Creo que existen condiciones en este escenario político para que el diálogo y el consenso sean posibles. Existe predisposición de los líderes, sobre todo de Paulino Rivero, quien con mayor entusiasmo ha enarbolado la bandera del consenso político a nivel nacional. En su más íntima convicción cree que el diálogo es necesario para Canarias y para el propio nacionalismo, llamado a abanderar algunas de las propuestas vetadas a los partidos nacionales. Es el político que en mejor posición está para arriesgarse abandonando la política tradicional y abanderando gestos de consenso.
Sobre la disponibilidad de José Miguel Pérez nadie puede dudar a estas alturas. Entró en la política regional de la mano de un sector importante de su partido que creía que la oposición diseñada por López Aguilar era inadecuada para los tiempos de crisis. Ha sido José Miguel Pérez el primero en proponer al Gobierno un acuerdo sobre la renovación de los órganos del Parlamento y ha sido el primero en pedir un pacto para la reforma del REF, renunciando, incluso, al protagonismo público en este asunto.
Paulino Rivero y los socialistas, en sus propuestas, han dibujado una hoja de ruta que debe tomarse en serio. Un pacto en materia económica, por la Educación, por la sanidad, o la misma reforma del REF pueden ser los argumentos básicos que recompongan el consenso.
Es al PP al que no le interesa un pacto en este momento. Su estrategia política busca deteriorar la imagen de los socialistas en el poder. Cualquier mesa ha sido rechazada hasta ahora a pesar de las buenas palabras y las llamadas al diálogo. La cuestión es aguantar el estado de crispación y desánimo sabiendo que, en estas circunstancias, Zapatero es un cadáver y el poder está al alcance de la mano.
Por duro que parezca, ésta no es la mejor salida para Canarias, al menos con el PP de José Manuel Soria, al que anima el absolutismo político, la reducción de los nacionalistas a colaboradores de segundo orden y la aniquilación completa de los socialistas canarios. Ante esta posibilidad creo que merece la pena explorar el consenso, y en todo caso que se excluya quien crea que puede ir en solitario.

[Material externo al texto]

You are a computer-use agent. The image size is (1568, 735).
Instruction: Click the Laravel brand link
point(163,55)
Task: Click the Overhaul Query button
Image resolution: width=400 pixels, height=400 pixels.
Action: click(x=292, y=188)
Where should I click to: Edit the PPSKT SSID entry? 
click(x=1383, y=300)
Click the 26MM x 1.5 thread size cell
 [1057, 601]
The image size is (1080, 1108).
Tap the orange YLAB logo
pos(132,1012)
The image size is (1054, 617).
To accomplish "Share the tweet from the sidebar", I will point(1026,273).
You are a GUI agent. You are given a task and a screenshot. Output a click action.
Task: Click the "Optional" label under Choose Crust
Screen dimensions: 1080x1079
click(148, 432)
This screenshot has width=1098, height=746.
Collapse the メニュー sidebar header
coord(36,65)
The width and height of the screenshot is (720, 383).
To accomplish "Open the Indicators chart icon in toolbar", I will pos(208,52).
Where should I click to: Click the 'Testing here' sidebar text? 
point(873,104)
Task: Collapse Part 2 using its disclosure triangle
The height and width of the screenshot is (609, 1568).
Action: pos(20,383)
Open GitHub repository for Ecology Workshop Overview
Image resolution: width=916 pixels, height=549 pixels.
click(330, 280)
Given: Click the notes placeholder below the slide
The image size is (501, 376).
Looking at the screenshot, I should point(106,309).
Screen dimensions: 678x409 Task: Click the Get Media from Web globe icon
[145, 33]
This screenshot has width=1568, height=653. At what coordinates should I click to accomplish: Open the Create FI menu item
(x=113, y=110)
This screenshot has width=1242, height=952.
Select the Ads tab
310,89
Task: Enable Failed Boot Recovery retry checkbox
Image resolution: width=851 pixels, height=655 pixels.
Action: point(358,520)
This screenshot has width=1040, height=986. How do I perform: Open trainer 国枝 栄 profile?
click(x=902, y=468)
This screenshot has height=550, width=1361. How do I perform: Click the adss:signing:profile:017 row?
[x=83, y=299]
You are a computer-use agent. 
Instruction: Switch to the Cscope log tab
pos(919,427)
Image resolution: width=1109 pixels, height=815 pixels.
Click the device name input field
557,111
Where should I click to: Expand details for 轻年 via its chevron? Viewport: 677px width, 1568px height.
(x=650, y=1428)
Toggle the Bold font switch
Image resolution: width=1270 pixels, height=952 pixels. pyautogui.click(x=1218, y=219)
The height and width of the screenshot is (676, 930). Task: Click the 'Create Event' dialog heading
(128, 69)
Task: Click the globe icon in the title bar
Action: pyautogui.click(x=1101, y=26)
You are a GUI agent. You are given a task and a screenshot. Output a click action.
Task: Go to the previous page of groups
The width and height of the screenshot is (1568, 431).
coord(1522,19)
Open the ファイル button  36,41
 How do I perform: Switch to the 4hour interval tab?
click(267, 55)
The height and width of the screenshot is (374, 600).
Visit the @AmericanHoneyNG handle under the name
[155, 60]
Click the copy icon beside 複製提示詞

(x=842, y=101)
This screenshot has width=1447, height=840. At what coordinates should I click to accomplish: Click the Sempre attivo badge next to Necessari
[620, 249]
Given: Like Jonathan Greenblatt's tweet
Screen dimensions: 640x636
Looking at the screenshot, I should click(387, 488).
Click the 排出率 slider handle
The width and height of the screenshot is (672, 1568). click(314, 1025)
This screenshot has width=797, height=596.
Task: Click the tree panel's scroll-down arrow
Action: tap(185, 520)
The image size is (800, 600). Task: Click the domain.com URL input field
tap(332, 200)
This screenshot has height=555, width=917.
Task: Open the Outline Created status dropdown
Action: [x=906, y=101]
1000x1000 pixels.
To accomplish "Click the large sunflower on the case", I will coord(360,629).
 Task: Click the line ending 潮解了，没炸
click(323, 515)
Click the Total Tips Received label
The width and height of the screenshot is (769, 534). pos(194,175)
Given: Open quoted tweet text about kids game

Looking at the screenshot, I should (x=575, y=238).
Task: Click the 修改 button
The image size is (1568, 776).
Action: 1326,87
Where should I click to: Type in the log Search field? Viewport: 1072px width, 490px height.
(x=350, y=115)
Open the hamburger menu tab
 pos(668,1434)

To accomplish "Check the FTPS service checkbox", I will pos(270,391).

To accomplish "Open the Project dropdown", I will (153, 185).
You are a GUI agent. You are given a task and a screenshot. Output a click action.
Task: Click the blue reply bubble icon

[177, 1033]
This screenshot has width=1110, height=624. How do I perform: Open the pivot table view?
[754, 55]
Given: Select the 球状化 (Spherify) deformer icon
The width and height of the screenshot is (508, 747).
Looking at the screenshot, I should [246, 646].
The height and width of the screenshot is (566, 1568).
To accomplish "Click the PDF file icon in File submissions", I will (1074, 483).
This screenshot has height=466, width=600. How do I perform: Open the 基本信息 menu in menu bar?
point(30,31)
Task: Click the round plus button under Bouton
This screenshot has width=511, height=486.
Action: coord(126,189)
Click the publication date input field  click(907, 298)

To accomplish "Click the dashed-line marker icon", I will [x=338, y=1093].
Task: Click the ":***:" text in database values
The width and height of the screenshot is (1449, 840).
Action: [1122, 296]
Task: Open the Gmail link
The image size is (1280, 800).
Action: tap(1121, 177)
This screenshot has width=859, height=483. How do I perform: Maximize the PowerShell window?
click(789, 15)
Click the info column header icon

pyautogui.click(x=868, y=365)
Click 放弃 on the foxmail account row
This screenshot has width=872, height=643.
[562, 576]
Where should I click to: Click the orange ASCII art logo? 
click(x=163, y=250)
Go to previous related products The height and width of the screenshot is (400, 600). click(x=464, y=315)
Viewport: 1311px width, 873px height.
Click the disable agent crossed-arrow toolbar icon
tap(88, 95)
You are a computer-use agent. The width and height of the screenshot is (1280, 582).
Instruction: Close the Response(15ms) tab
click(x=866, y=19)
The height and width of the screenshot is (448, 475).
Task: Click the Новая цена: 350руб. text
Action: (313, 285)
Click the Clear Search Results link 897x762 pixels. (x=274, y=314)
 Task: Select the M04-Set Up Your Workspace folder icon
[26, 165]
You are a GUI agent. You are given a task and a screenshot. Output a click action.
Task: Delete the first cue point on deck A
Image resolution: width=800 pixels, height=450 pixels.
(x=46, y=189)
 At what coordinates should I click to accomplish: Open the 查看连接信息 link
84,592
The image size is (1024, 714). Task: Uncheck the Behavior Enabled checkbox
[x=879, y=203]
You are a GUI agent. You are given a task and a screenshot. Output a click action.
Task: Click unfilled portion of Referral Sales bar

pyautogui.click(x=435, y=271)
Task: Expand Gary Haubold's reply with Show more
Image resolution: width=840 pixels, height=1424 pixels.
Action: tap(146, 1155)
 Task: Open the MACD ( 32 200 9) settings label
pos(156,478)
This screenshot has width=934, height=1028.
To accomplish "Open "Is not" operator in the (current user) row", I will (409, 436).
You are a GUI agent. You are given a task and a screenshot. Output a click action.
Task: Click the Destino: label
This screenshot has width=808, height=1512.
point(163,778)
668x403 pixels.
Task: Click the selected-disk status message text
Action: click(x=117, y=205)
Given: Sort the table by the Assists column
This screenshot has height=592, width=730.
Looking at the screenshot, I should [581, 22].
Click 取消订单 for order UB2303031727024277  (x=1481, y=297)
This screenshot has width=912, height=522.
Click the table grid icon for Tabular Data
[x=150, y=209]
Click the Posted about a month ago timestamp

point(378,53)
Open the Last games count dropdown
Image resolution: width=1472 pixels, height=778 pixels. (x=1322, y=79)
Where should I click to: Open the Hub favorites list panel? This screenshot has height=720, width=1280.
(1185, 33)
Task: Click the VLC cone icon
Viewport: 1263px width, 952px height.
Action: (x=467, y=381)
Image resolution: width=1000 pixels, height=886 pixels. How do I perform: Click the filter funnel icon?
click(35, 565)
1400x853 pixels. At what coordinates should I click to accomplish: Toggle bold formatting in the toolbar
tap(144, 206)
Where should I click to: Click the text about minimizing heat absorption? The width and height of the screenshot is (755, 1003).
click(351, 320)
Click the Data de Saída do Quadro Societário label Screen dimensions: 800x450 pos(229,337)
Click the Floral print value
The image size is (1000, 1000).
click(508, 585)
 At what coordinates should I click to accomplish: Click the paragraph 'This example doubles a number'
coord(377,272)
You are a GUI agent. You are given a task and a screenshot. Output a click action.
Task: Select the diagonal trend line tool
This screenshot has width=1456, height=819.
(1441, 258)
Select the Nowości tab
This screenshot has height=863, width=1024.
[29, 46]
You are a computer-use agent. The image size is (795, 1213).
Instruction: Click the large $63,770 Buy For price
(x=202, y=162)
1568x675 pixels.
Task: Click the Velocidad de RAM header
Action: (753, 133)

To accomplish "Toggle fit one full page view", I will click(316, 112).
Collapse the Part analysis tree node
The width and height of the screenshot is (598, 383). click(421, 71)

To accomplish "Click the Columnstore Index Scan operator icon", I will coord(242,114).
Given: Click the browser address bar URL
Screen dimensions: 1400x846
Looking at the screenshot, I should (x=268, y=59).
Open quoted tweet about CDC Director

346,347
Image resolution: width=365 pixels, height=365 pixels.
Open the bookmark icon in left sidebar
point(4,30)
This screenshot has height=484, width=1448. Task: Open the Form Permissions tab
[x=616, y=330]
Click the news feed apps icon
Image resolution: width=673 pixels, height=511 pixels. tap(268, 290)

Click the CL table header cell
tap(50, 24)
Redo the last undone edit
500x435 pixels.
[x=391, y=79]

Quizás sea hoy la primera vez que siento que ha dejado su línea asentada en la objetividad, en una razonable imparcialidad. Con lo que Ud sabe que insinue el descubrimiento de la corrupción como un problema. No digo que no haya corrupción y que eso sea común a todas las formaciones políticas que mandan, pero no sea UD quien diga precisamente que en Canarias en los últimos años se ha descubierto una corrupción alarmante. Otra cosa es que Carlos Sosa haya sido capaz de desarrollar una campaña mediática sin precedentes contra sus enemigos de siempre y que los demás medios se hayan echo eco. Pero Sr Mederos, Ud que se caracteriza por su objetividad: ¿cuántos condenados hay siquiera en primera instancia? Y llevamos más de cinco años con la mandanga. No le parece que es una enorme decepción frente a lo que emponzoñadores de la vida pública anunciaban? Y encima dice que la principal víctima de aquel asesinato frustrado es un absolutista. Hombre, el sectarismo, el totalitarismo y sus cobardes cómplices, en diversas formaciones políticas están en otro sitio. Un fuerte saludo, y espero que después del verano vuelva a sus fueros.